Нима Аркани-Хамед заработал себе имя в конце 1990-х годов, предположив, вместе с Савасом Димопулосом и Гией Двали, что наша Вселенная может иметь дополнительные измерения, свернутые до небольших радиусов, но все-таки достаточно внушительных для того, чтобы быть экспериментально проверяемыми на ускорителях частиц 8. Идея о существовании дополнительных измерений не нова – она датируется еще 1920-ми годами[7]. Гениальность Аркани-Хамеда и его соавторов выразилась в другом. Они заявили: эти измерения такие большие, что вскоре могут стать поддающимися проверке, – это предположение вдохновило тысячи физиков на вычисления и обнародование дополнительных пояснений. Аргументом в пользу того, что Большой адронный коллайдер должен выявить дополнительные измерения, служила естественность. «Естественность требует, чтобы выход в дополнительные измерения не мог быть отложен сильно дальше масштабов энергий порядка ТэВ[8]», – заявили авторы в своей первой работе по ADD-модели, как ее теперь называют по начальным буквам их фамилий. К настоящему времени эта статья процитирована больше пяти тысяч раз. Что делает ее одной из самых высокоцитируемых статей по физике – за всю историю существования последней.

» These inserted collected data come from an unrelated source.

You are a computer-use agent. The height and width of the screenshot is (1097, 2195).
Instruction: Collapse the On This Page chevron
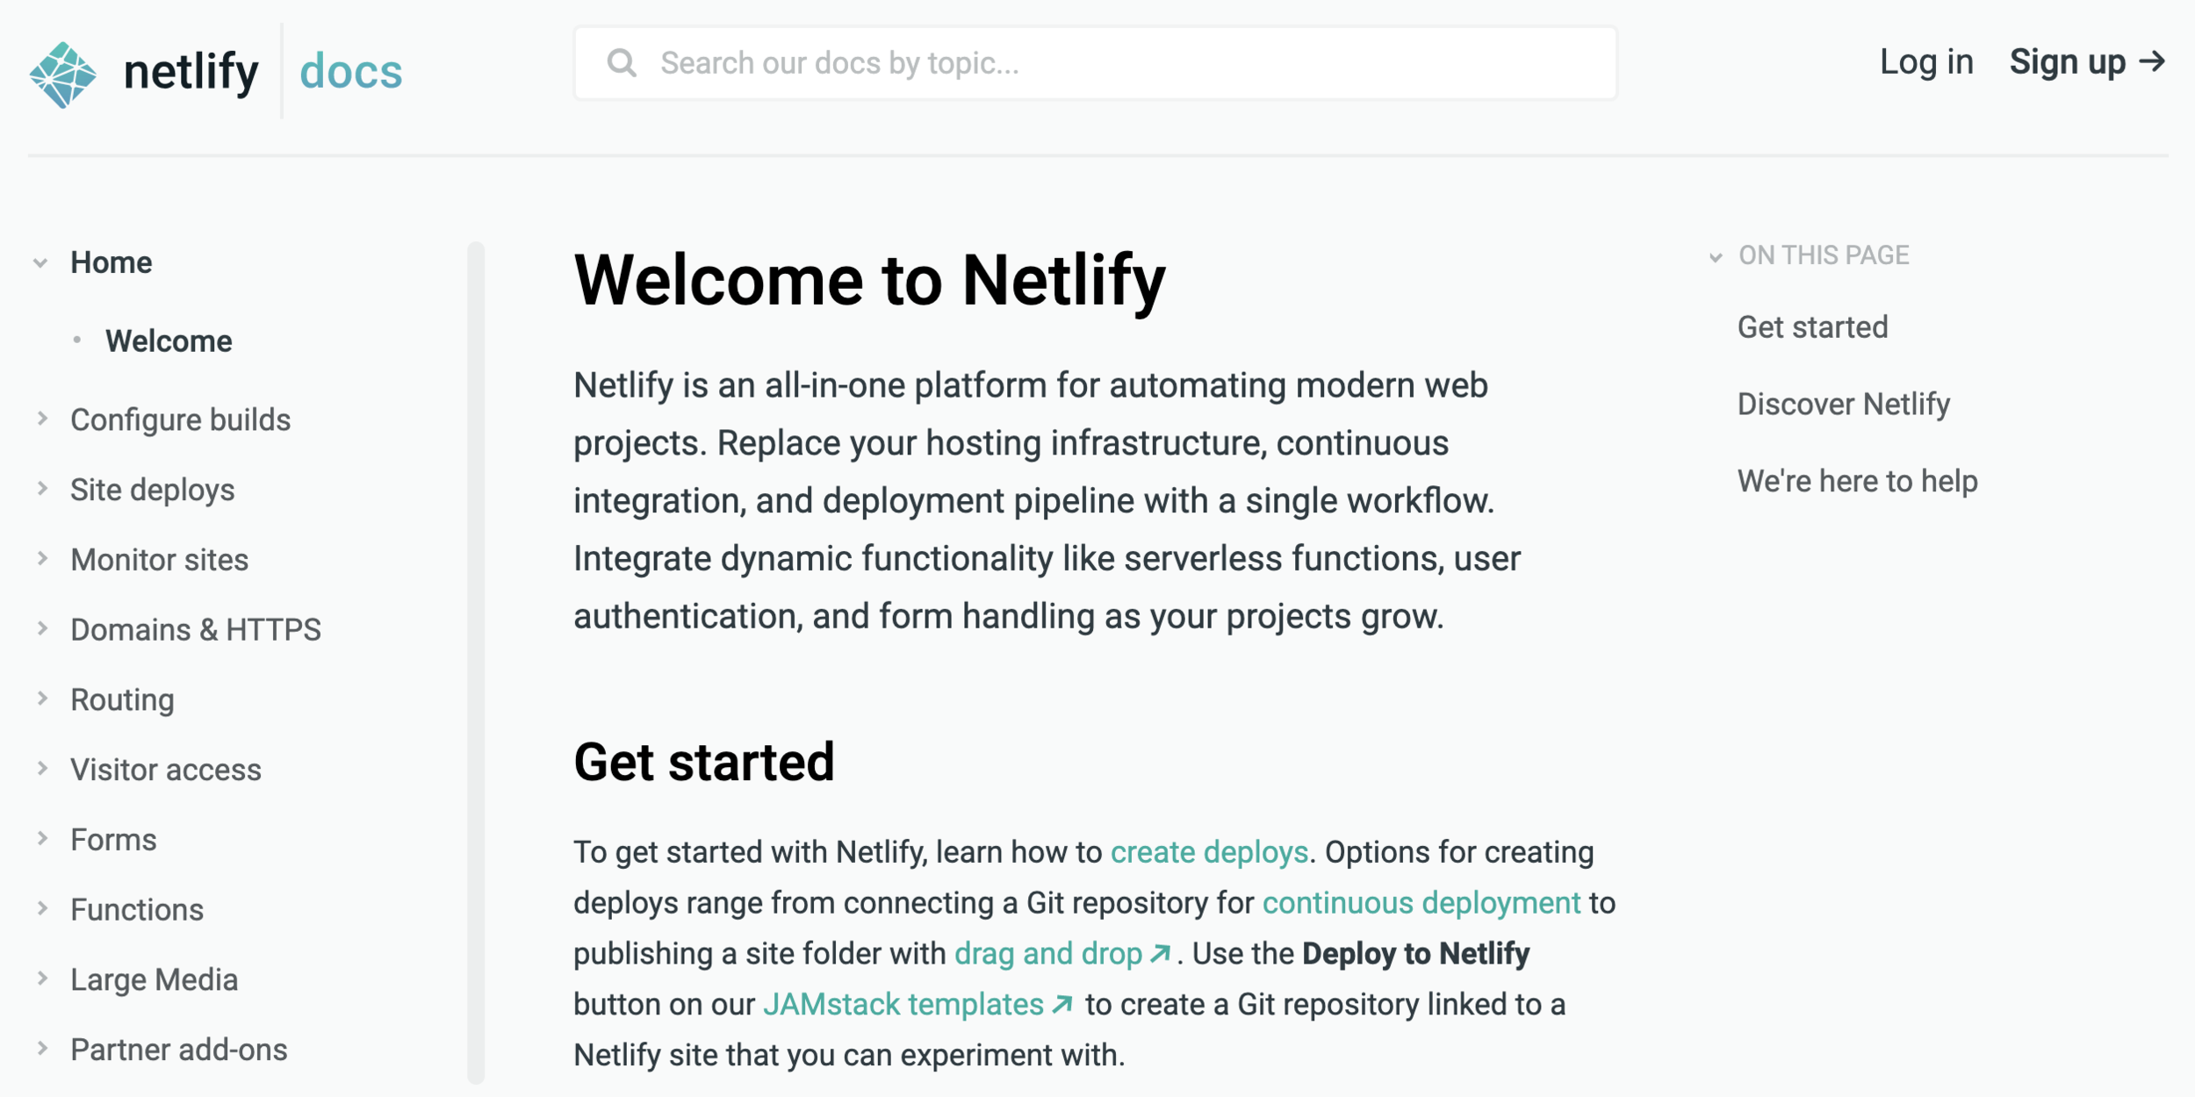(x=1716, y=256)
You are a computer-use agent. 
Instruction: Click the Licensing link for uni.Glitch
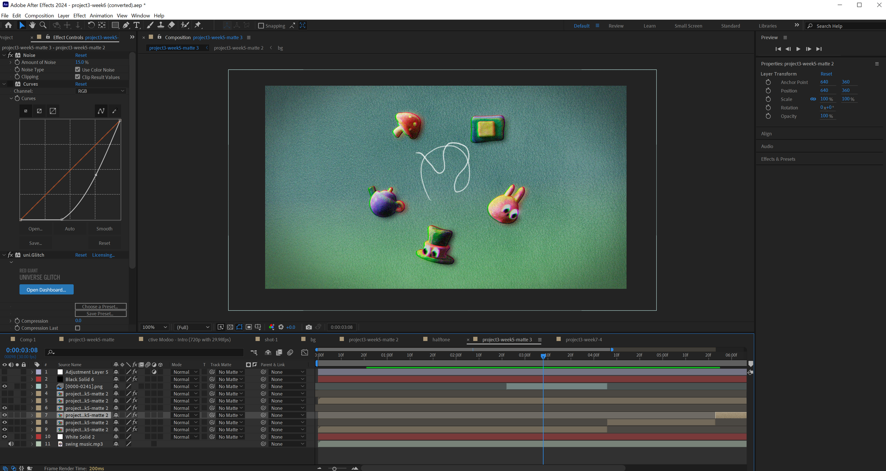click(x=103, y=255)
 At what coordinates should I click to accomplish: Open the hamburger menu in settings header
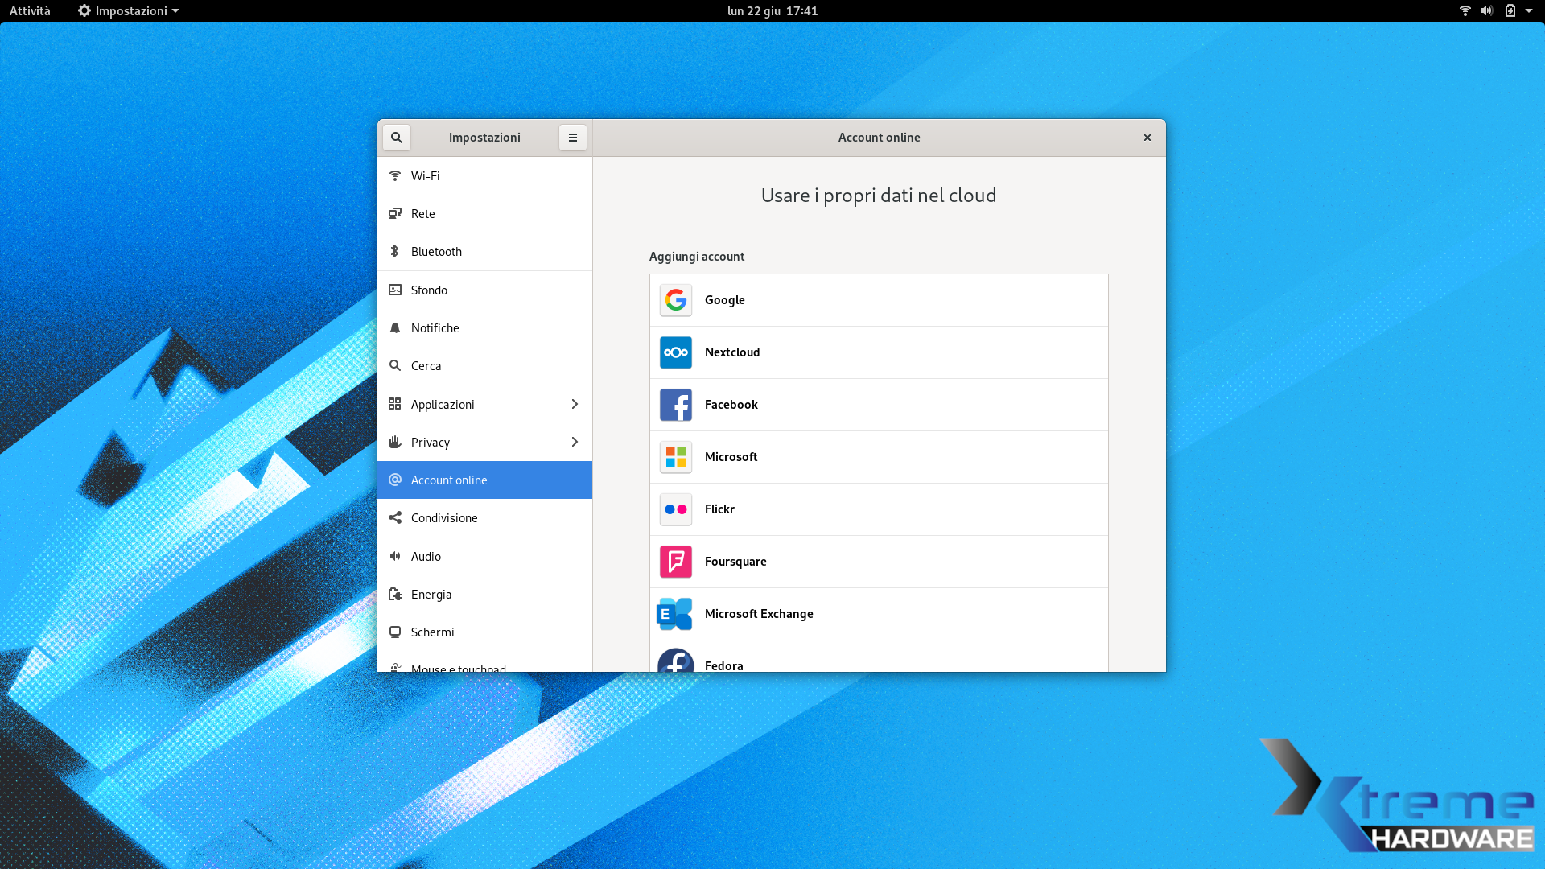click(x=573, y=138)
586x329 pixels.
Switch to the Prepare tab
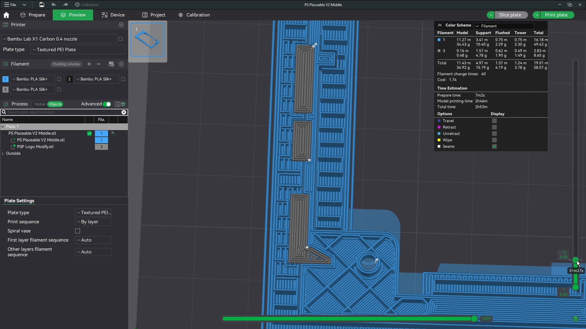pos(33,15)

В 2002 году, когда я увязла в собственноручно выбранной теме диссертации – варианте гипотезы 1920-х годов о дополнительных измерениях, – научный руководитель убедил меня, что лучше переключиться на ее современную инкарнацию. И поэтому я тоже написала несколько статей о проверке существования дополнительных измерений на Большом адронном коллайдере. Однако коллайдер не регистрировал ничего, что говорило бы в пользу этих дополнительных измерений. Я начала сомневаться в аргументах, основанных на понятии естественности. Нима Аркани-Хамед перешел от больших дополнительных измерений к SUSY, и сейчас он профессор физики в Институте перспективных исследований в Принстоне.

Я мысленно делаю заметку: надо поговорить с Нимой.

«Конечно, с ним гораздо сложнее связаться, чем со мной. Вряд ли он так легко отвечает по электронной почте, – говорит мне Михаэль. – Он заправляет всей областью физики элементарных частиц в США. И считает, что для того, чтобы подвергнуть проверке естественность, нам нужен коллайдер, способный достичь 100 ТэВ. Может, китайцы построят ему коллайдер, кто знает».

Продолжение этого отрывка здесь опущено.